A recent project at the University of Oxford set out to investigate how attitudes to higher education within one university are changing and whether they are becoming significantly marketised.
The project, which involved staff and students at every level, included an online survey. It asked what the university is for in principle, what it achieves in practice, what people think they are doing when they study, teach or support learning, and who benefits from their activities. Respondents were offered a range of answers - functionalist, idealist, ethical, emotional - including some couched in the language of the market.
A total of 1,236 people responded (around 4 per cent of all students and staff). Of these, 76 per cent of undergraduates, 61 per cent of postgraduates and 45 per cent of academics agree that they are "consumers of education". Is marketisation, then, a fait accompli?
Not quite: other "market" options have less appeal. Only 48 per cent of respondents agree that they are investors in education and 22 per cent that it is a consumer good, while of those who teach, only 2 per cent agree that they are service providers.
Although calling students, and even academics, consumers of education may be fashionable, it seems that marketised thinking has not penetrated Oxford very deeply.
But this is not the whole story. When the responses of those who describe themselves as consumers are compared with the responses of those who do not, the consumers deviate markedly from the average.
The self-identified consumers are the group most likely to agree with functionalist statements, such as that Oxford exists to train elites, grow the economy or contribute to industry. They are strongly individualistic, more likely than others to have come to Oxford to do something they want for themselves - increase their earning power, gain an advantage over their competitors and meet people who will be useful in their careers. They have a strong sense of entitlement, tending to agree that university education is a right and that universities exist to help people achieve the careers they want or deserve.

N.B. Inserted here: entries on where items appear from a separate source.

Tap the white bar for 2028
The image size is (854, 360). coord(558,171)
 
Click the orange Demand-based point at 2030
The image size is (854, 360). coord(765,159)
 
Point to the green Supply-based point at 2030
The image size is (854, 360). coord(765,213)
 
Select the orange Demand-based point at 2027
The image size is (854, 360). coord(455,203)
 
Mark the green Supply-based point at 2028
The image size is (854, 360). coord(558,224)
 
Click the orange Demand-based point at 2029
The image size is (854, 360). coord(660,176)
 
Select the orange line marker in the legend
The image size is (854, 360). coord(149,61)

The consumers who teach are more likely than others to see their work as selling goods or services, preparing people for the job market and helping students make useful contacts.
Members of the group are less likely to be looking for the good life, truth, wisdom, virtue or beauty, to be doing something they love, or to see themselves as being formed by education. They are much less likely to see themselves as doing something for society or something society needs them to do. They are less likely to see university education as a privilege, a pleasure, or a social, moral or personal good.

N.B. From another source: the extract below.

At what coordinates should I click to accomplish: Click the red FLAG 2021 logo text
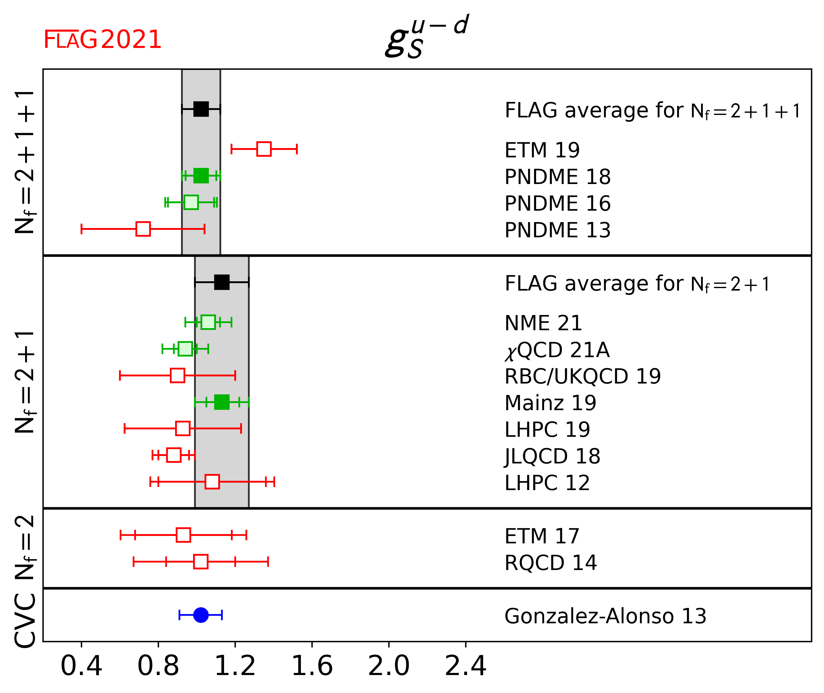102,40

Does this matter? In some ways, the profile of consumers is an attractive one. They communicate a keen zest for life and a robust sense of self-worth and entitlement. They like to enjoy themselves while keeping an eye to their advantage. They are sociable, committed networkers, and determined to maximise their opportunities. If societies are best served by their members pursuing their individual self-interest, then maybe these are just the kind of people we need.
But one might wonder, or worry, about the absence of a sense of social responsibility. One might regret the lack of interest expressed in truth, or in intellectual and cultural activities for their own sake.

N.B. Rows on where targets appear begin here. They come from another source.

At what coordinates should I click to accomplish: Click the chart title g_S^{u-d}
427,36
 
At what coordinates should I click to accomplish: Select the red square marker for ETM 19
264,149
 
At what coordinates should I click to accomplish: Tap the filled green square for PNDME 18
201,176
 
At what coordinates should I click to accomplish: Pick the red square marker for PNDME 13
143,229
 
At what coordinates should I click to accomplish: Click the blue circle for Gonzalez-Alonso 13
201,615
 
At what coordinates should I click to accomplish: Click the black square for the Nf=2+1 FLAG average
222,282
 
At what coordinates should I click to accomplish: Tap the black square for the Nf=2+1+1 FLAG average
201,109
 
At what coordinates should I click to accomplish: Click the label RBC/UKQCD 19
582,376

This raises a further question: are consumers of education, as sketched above, a package deal, as it were, or can they be "customised" to adopt other social or intellectual values? If they can, what values might individual teachers or institutions want to discuss with them? Very few respondents to the survey wanted to take that question on - but I think we must. It is important for both students and society that students reflect on the value of what they learn in the broadest terms.